» **TASK TO CARRY OUT**:
Repeat, exactly and completely, the entries shown underneath.

+++

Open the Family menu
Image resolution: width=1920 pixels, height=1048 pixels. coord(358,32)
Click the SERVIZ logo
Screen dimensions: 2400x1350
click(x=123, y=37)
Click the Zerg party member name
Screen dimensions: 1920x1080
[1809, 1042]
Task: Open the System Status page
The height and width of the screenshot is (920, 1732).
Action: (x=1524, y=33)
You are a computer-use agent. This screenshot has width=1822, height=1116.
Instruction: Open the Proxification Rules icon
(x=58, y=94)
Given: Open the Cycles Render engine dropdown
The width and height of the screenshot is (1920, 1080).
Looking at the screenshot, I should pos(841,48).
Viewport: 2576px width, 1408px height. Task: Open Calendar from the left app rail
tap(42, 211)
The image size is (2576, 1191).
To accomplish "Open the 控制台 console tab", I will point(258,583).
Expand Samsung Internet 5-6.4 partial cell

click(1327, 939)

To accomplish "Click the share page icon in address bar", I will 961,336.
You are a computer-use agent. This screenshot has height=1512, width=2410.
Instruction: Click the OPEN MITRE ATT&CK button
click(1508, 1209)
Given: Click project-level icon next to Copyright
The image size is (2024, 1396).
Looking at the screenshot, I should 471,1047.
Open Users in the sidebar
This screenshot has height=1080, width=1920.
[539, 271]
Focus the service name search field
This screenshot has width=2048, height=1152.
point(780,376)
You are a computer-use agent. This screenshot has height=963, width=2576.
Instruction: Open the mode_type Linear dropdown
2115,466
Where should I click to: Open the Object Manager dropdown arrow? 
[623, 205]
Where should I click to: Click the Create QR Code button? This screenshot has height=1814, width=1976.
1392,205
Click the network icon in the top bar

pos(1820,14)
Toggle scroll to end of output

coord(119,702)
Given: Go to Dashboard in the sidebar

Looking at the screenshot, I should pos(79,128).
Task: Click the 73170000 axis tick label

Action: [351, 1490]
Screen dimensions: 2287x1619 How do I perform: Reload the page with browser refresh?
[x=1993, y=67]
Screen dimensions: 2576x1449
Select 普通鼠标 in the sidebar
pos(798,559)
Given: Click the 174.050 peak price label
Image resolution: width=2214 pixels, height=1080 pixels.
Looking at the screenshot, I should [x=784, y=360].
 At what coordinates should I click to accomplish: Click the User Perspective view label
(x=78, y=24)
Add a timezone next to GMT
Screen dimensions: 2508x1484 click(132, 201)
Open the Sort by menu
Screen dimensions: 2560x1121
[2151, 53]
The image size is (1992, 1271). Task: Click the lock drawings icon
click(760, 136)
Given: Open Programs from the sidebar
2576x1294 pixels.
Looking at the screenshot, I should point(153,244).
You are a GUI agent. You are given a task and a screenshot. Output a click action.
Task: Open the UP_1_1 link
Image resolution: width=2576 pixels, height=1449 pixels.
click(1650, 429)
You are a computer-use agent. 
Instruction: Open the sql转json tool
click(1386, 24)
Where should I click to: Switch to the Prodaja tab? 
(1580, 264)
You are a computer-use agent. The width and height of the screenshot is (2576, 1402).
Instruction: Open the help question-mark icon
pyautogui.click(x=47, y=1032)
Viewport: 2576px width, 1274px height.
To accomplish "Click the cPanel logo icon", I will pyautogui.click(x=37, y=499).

+++

» **TASK RESPONSE**:
Open the Family menu
Image resolution: width=1920 pixels, height=1048 pixels. coord(358,32)
Click the SERVIZ logo
Screen dimensions: 2400x1350
click(x=123, y=37)
Click the Zerg party member name
Screen dimensions: 1920x1080
[1809, 1042]
Task: Open the System Status page
The height and width of the screenshot is (920, 1732).
Action: (x=1524, y=33)
You are a computer-use agent. This screenshot has width=1822, height=1116.
Instruction: Open the Proxification Rules icon
(x=58, y=94)
Given: Open the Cycles Render engine dropdown
The width and height of the screenshot is (1920, 1080).
Looking at the screenshot, I should pos(841,48).
Viewport: 2576px width, 1408px height. Task: Open Calendar from the left app rail
tap(42, 211)
The image size is (2576, 1191).
To accomplish "Open the 控制台 console tab", I will point(258,583).
Expand Samsung Internet 5-6.4 partial cell

click(1327, 939)

To accomplish "Click the share page icon in address bar", I will 961,336.
You are a computer-use agent. This screenshot has height=1512, width=2410.
Instruction: Click the OPEN MITRE ATT&CK button
click(1508, 1209)
Given: Click project-level icon next to Copyright
The image size is (2024, 1396).
Looking at the screenshot, I should 471,1047.
Open Users in the sidebar
This screenshot has height=1080, width=1920.
[539, 271]
Focus the service name search field
This screenshot has width=2048, height=1152.
point(780,376)
You are a computer-use agent. This screenshot has height=963, width=2576.
Instruction: Open the mode_type Linear dropdown
2115,466
Where should I click to: Open the Object Manager dropdown arrow? 
[623, 205]
Where should I click to: Click the Create QR Code button? This screenshot has height=1814, width=1976.
1392,205
Click the network icon in the top bar

pos(1820,14)
Toggle scroll to end of output

coord(119,702)
Given: Go to Dashboard in the sidebar

Looking at the screenshot, I should pos(79,128).
Task: Click the 73170000 axis tick label

Action: [351, 1490]
Screen dimensions: 2287x1619 How do I perform: Reload the page with browser refresh?
[x=1993, y=67]
Screen dimensions: 2576x1449
Select 普通鼠标 in the sidebar
pos(798,559)
Given: Click the 174.050 peak price label
Image resolution: width=2214 pixels, height=1080 pixels.
Looking at the screenshot, I should [x=784, y=360].
 At what coordinates should I click to accomplish: Click the User Perspective view label
(x=78, y=24)
Add a timezone next to GMT
Screen dimensions: 2508x1484 click(132, 201)
Open the Sort by menu
Screen dimensions: 2560x1121
[2151, 53]
The image size is (1992, 1271). Task: Click the lock drawings icon
click(760, 136)
Given: Open Programs from the sidebar
2576x1294 pixels.
Looking at the screenshot, I should point(153,244).
You are a GUI agent. You are given a task and a screenshot. Output a click action.
Task: Open the UP_1_1 link
Image resolution: width=2576 pixels, height=1449 pixels.
click(1650, 429)
You are a computer-use agent. 
Instruction: Open the sql转json tool
click(1386, 24)
Where should I click to: Switch to the Prodaja tab? 
(1580, 264)
You are a computer-use agent. The width and height of the screenshot is (2576, 1402).
Instruction: Open the help question-mark icon
pyautogui.click(x=47, y=1032)
Viewport: 2576px width, 1274px height.
To accomplish "Click the cPanel logo icon", I will pyautogui.click(x=37, y=499).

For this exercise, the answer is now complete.